**Task to carry out**: Repeat exactly the lines below that lie between the line with "You are a computer-use agent." and the line with "Task: Click the", counting both of those lines as part of the answer.

**Source material**:
═══
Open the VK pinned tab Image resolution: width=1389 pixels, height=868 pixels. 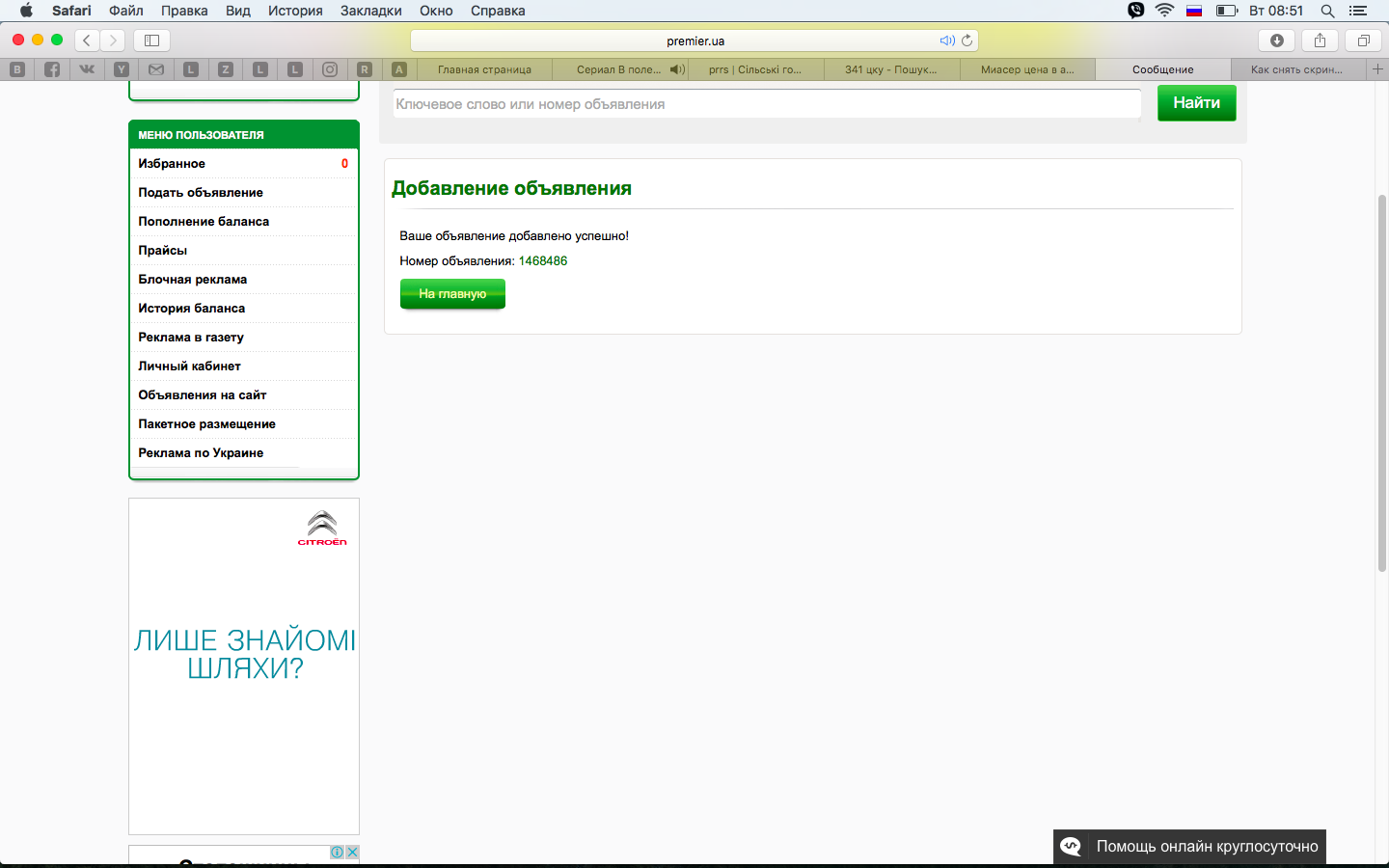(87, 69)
═══
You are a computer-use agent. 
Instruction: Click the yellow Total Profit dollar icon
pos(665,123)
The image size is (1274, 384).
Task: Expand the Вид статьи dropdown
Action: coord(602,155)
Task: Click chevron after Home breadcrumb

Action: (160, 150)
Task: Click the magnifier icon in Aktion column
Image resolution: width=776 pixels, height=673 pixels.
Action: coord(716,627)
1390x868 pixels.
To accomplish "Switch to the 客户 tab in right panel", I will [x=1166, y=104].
═══
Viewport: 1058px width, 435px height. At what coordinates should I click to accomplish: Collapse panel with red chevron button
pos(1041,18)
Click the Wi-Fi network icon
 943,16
═══
**Answer to the problem**:
You are a computer-use agent. 
Instruction: Click the yellow Total Profit dollar icon
pos(665,123)
The image size is (1274, 384).
Task: Expand the Вид статьи dropdown
Action: coord(602,155)
Task: Click chevron after Home breadcrumb

Action: (160, 150)
Task: Click the magnifier icon in Aktion column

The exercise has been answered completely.